A proper survival plan includes things like water, food, and light. One important thing that should be a part of your plan is communications. During the recent events in Boston, cellular communications were inoperable for hours. There is some question as to whether they were turned off by authorities, or if the heavy traffic overloaded the system, but the end result was the same: no phone communications were happening throughout most of the Boston area.
I have portable, handheld radios in the 2 meter band. There are 9 repeaters that are within 40 miles of my house, and each of these can be reached by the radios that I have on hand. This allows me to communicate across the majority of Central Florida with a large level of redundancy. In the event that all of those repeaters are non functional, we can go direct radio to radio on any one of hundreds of frequencies. These radios can be had for as little as $40.
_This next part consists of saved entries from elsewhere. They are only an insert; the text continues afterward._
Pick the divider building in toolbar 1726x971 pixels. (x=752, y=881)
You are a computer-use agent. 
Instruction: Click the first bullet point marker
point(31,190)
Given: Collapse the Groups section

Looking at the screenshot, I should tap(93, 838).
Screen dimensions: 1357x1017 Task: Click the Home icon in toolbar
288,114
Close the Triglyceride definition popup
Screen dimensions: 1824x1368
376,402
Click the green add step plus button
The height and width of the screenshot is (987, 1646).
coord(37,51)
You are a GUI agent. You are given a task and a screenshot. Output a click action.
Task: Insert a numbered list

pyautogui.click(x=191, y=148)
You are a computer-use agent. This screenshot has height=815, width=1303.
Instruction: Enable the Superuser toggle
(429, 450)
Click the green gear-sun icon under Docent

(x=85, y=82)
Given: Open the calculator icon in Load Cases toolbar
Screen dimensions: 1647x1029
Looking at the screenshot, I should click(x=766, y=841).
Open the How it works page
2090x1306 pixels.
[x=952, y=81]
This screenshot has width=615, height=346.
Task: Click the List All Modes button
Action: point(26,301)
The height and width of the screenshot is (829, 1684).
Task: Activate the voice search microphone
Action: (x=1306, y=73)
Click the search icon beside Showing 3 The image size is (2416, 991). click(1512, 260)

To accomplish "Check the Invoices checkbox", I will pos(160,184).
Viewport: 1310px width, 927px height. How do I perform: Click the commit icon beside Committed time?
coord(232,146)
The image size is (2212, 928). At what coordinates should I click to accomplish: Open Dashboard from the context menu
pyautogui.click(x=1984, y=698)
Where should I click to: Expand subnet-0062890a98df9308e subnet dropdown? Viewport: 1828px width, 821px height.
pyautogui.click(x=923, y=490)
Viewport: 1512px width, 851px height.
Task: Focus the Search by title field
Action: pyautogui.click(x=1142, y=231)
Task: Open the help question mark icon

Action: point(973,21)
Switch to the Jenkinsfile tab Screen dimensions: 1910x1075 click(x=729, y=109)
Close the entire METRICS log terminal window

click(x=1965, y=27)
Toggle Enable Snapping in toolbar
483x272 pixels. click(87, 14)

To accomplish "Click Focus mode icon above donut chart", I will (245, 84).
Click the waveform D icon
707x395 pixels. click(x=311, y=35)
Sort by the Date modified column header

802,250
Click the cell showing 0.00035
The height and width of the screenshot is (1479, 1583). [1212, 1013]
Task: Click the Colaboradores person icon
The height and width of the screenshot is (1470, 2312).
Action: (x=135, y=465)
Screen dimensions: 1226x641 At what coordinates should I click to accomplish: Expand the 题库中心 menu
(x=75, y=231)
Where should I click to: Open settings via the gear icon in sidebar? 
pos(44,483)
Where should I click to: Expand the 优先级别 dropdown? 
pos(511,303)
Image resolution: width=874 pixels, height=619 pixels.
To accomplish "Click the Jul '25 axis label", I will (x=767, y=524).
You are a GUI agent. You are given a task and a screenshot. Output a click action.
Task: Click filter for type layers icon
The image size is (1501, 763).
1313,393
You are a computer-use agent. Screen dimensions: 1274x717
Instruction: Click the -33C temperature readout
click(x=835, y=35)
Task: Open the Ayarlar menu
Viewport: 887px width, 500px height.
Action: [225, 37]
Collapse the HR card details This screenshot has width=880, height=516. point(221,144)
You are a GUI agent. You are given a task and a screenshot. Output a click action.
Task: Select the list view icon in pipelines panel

If hundreds of available frequencies isn’t enough, you can get a dual band radio that also works in the 70 cm band. That band is less crowded than the 2m band, and adds thousands of available channels to the possibilities.
Set up a communications plan: “If anything happens, we will contact each other on the 146.22MHz repeater at the top of the hour, and on the 145.52MHz repeater at the bottom of the hour. If both repeaters are down, we will try 433.62 MHz., additionally, we will monitor 146.52 MHz.”
The HAM license costs just $15, and no morse code test is required. Then you don’t have to worry about the cell phone repeaters.